Finding relief for your fibromyalgia can be a challenge. Although doctors will often prescribe medications to give you fibromyalgia relief, that is usually only part of a broader range of treatment therapies. Most fibro sufferers need to have a list of potential therapies that they use in combination. Dance therapy is one of the more unconventional treatments you might want in your arsenal. Here’s how dance therapy may help you get some relief.
The Benefits of Movement
Exercise and movement are great for any chronic pain patients. It may seem like exercise could cause more pain for people who already experience a lot of pain. But the result is actually the complete opposite. It can seem like it’s counterintuitive, but regular exercise has a lot of pain-relieving benefits.
Some of the physical benefits of exercise include the following:
- Improved flexibility, which can help loosen tight or tense muscles
- Increased range of motion, which can make it less painful to do daily activities
- Increased muscle strength
- Improved coordination and balance, which can prevent falls
- You may lose weight, which can put less pressure on your joints
The best exercises are often those which you’ll actually do on a regular basis. In that regard, dance therapy can be a great choice: it’s so much fun that you may hardly notice that you’re also getting a good workout at the same time.
Exercise has benefits for both the mind and the body. Dance therapy, like other types of exercise, has great advantages to promote mental health. Dancing reduces anxiety, helps you to cope more easily with worry. It also produces feel-good chemicals in the brain called endorphins. You may be familiar with the concept from terms like a “runner’s high.” But you don’t need to run or do other high-intensity forms of exercise to get all the good results for your mental health.
Dance therapy has other positive effects on mental health as well. It helps to alleviate depression. It also boosts stress reduction, which can ultimately lead to less pain. Because stress can lead to physical pain, especially in fibromyalgia patients, reducing stress can also reduce pain.
One-on-One vs. Group Dance Lessons
If you don’t know much about dance therapy, you may not be aware that you have multiple different options available. The number of options available can depend on the size of the area where you live, the number of local people with fibromyalgia, and whether or not there are trained dance therapists.
Many people with fibromyalgia have to stay at home a lot and might enjoy more opportunities to be social.
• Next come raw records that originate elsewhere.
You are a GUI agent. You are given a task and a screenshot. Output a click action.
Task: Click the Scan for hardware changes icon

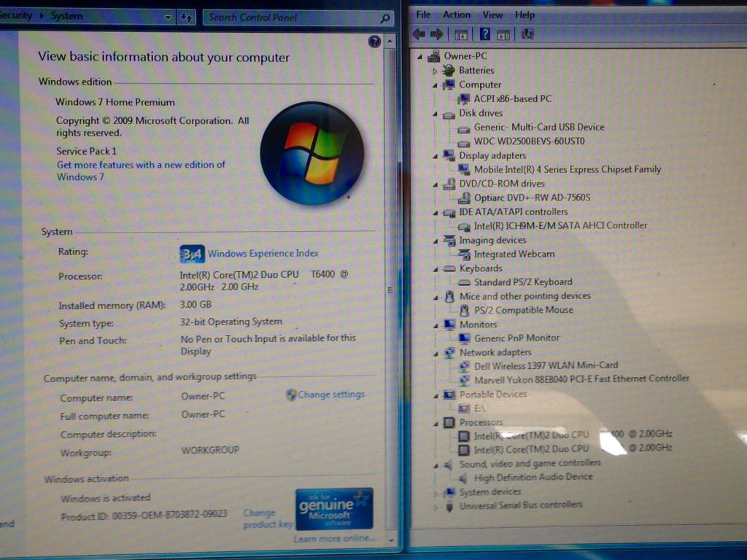(527, 33)
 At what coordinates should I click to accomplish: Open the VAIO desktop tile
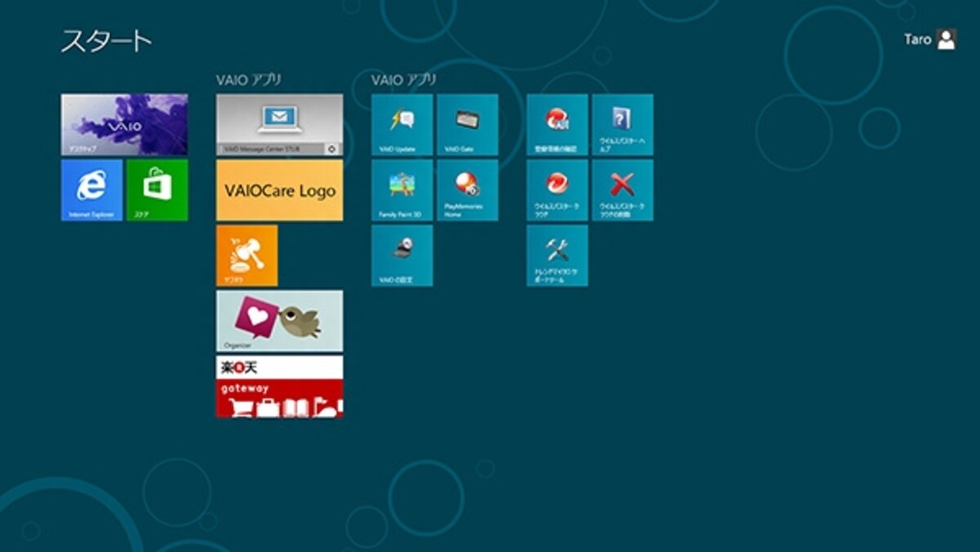click(124, 125)
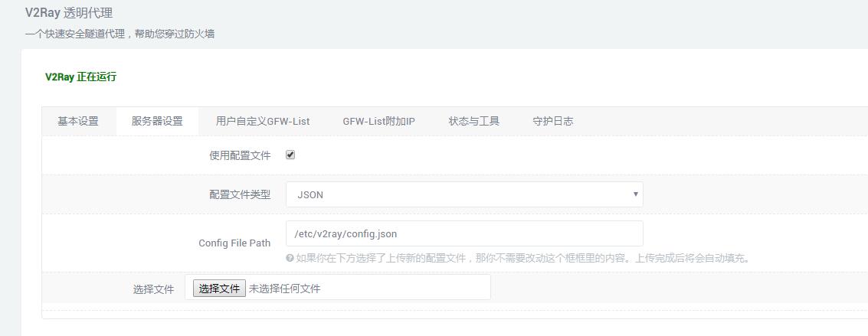The image size is (868, 336).
Task: Open the 状态与工具 tab
Action: [474, 121]
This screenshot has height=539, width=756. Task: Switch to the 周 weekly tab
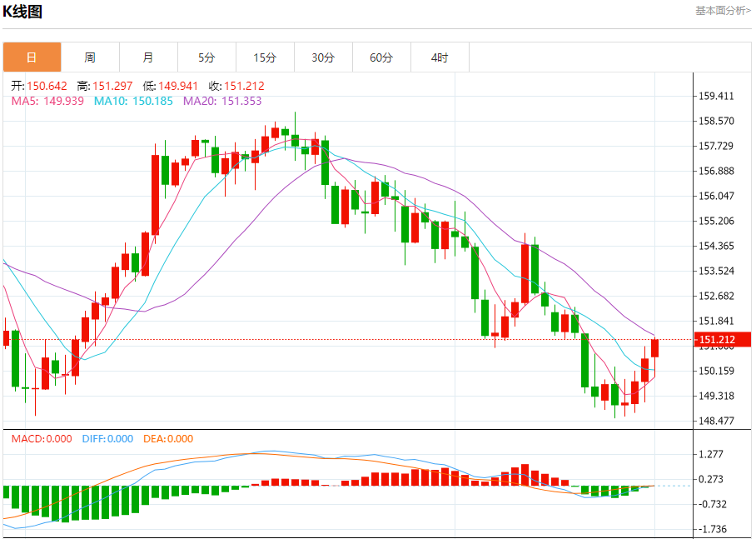90,57
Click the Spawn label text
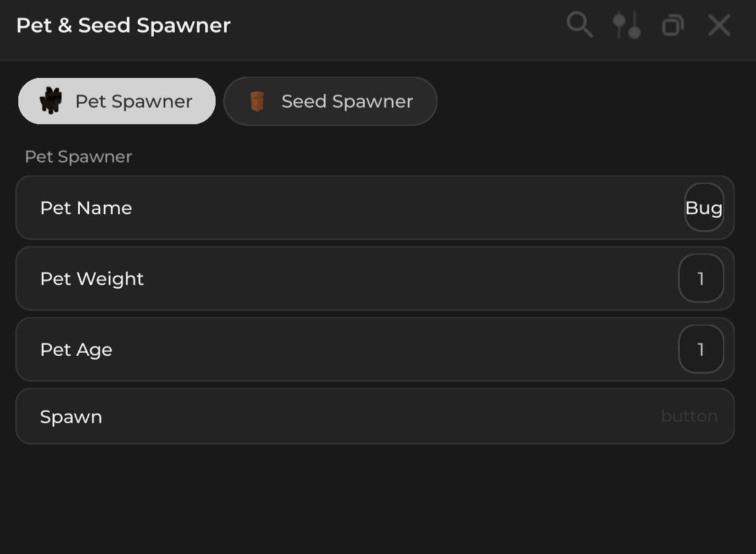The width and height of the screenshot is (756, 554). 71,417
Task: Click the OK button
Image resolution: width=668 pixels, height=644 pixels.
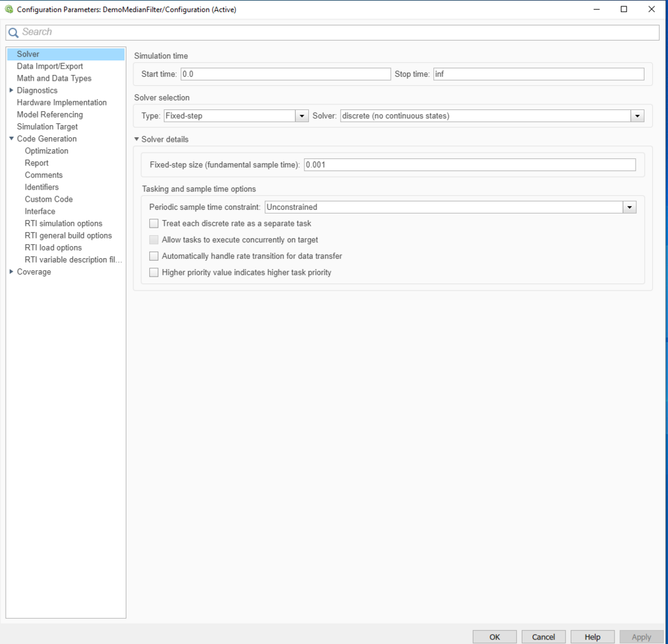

For these people, group dance therapy classes can be fun and helpful. Group dance therapy classes can vary in size. Small groups may only include two or three people, while large groups can contain up to 20 participants. This can feel like an enjoyable, social way to get your exercise, which may make you more likely to keep attending classes.
Individual dance therapy is a good option for people who may need more one-on-one attention. Some people with fibromyalgia may have poor coordination or balance and may need more direct assistance. Others may feel self-conscious or anxious in group settings and would prefer the comparative relative privacy of individual work with an instructor. One-on-one classes can also progress at your own pace, depending on your strength and stamina.
How to Find Dance Therapy for Fibromyalgia
Dance therapy for fibromyalgia may be a well-kept secret in your town. Chances are that you won’t see any billboards for dance therapy along the highway, for example. But if you ask around and put in a little bit of legwork, you may be able to find such opportunities where you live.
A good place to start your search is by asking around at your local hospital or even your doctor’s office. Hospitals often allow therapy groups to meet on their property if they are affiliated with the group, or they may know where such groups meet in your community.
Also, consider calling your local YMCA or community recreation facility. Local fitness groups are sometimes organized through the YMCA and community centers.
If there isn’t any existing dance therapy option for fibromyalgia, consider contacting local dance instructors and ask if they would be willing to develop either a group class or provide one-on-one instruction.